An Exploration of Features Impacting Respiratory Diseases in Urban Areas

TitreAn Exploration of Features Impacting Respiratory Diseases in Urban Areas
Publication TypeJournal Article
Year of Publication2022
AuthorsGryech, I, Ghogho, M, Mahraoui, C, Kobbane, A
JournalInternational Journal of Environmental Research and Public Health
Mots-clésaged, air pollutant, Air Pollutants, Air pollution, Air quality, air quality control, Article, asthma, breathing disorder, child, controlled study, disease risk assessment, environmental exposure, environmental risk, exploratory research, geographic information system, GIS, health risk, human, Humans, major clinical study, Measurement, medical information, Moroccan, neighborhood, noise injury, Particulate Matter, prevalence, public health, random forest, Respiration Disorders, respiratory disease, respiratory tract disease, Retrospective Studies, retrospective study, Risk assessment, risk factor, traffic pollution, urban area

Air pollution exposure has become ubiquitous and is increasingly detrimental to human health. Small Particulate matter (PM) is one of the most harmful forms of air pollution.

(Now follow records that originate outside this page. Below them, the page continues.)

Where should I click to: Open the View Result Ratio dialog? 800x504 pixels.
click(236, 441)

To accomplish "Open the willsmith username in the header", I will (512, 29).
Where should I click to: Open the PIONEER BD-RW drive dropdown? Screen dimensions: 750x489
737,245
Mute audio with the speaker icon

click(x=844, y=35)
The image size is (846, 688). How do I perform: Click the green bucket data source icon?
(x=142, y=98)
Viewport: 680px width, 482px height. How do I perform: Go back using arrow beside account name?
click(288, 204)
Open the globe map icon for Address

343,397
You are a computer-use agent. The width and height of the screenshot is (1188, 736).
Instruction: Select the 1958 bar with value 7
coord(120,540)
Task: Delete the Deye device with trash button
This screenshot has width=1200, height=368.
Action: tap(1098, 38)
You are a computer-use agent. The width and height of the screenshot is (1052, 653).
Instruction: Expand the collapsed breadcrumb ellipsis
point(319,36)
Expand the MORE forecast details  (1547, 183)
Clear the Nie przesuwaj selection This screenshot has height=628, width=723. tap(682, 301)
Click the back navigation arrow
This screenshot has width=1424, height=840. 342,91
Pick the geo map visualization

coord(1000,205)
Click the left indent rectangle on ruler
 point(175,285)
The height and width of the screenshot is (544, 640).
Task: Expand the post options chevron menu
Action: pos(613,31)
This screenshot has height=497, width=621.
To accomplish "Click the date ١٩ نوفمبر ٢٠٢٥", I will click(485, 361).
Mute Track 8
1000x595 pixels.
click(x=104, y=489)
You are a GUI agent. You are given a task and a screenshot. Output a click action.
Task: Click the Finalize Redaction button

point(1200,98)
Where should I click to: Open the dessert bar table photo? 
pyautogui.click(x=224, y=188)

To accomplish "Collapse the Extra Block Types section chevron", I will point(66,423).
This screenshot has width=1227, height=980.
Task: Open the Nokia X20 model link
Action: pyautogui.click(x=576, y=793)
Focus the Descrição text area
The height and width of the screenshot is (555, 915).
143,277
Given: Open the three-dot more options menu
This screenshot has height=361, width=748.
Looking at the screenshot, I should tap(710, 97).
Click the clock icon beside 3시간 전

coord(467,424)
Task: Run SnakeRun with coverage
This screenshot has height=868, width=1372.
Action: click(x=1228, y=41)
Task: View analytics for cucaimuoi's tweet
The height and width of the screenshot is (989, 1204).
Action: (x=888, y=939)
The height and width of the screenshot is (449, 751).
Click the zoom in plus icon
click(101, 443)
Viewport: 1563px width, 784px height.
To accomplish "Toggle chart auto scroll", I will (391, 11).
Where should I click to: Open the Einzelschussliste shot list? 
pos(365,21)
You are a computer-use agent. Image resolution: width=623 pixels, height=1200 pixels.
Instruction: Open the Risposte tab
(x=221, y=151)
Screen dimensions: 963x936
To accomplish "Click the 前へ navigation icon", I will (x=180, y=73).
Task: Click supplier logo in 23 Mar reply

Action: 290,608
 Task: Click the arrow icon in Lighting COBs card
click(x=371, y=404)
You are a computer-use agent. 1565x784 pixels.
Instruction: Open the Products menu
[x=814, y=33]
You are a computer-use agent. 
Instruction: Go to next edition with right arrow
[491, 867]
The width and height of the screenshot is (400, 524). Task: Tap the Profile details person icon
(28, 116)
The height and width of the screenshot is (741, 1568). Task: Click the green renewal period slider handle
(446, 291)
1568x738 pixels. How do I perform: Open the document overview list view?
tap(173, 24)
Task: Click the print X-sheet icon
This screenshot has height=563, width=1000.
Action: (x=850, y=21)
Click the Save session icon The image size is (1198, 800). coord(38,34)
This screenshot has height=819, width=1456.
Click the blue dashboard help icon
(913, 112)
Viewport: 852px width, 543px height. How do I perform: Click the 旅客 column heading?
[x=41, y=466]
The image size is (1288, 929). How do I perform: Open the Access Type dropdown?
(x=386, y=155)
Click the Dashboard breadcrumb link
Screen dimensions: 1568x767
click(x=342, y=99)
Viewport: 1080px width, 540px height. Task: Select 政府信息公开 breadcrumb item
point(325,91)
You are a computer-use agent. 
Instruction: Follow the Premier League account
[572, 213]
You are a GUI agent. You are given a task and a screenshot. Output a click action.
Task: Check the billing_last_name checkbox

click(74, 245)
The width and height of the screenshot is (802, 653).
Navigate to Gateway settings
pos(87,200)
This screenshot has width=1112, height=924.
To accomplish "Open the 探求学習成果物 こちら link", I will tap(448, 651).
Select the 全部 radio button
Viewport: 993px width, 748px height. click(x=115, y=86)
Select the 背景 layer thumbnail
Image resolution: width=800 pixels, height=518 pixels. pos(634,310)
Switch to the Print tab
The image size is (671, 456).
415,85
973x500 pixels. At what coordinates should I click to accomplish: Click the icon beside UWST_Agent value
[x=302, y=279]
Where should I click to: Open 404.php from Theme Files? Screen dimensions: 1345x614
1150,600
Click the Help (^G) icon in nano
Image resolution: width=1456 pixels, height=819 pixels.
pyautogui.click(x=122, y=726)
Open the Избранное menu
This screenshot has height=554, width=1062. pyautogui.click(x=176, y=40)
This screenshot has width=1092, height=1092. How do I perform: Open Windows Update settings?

It can easily infiltrate the lungs and trigger several respiratory diseases, especially in vulnerable populations such as children and elderly people. In this work, we start by leveraging a retrospective study of 416 children suffering from respiratory diseases. The study revealed that asthma prevalence was the most common among several respiratory diseases, and that most patients suffering from those diseases live in areas of high traffic, noise, and greenness. This paved the way to the construction of the MOREAIR dataset by combining feature abstraction and micro-level scale data collection. Unlike existing data sets, MOREAIR is rich in context-specific components, as it includes 52 temporal or geographical features, in addition to air-quality measurements. The use of Random Forest uncovered the most important features for the understanding of air-quality distribution in Moroccan urban areas. By linking the medical data and the MOREAIR dataset, we observed that the patients included in the medical study come mostly from neighborhoods that are characterized by either high average or high variations of pollution levels. © 2022 by the authors. Licensee MDPI, Basel, Switzerland.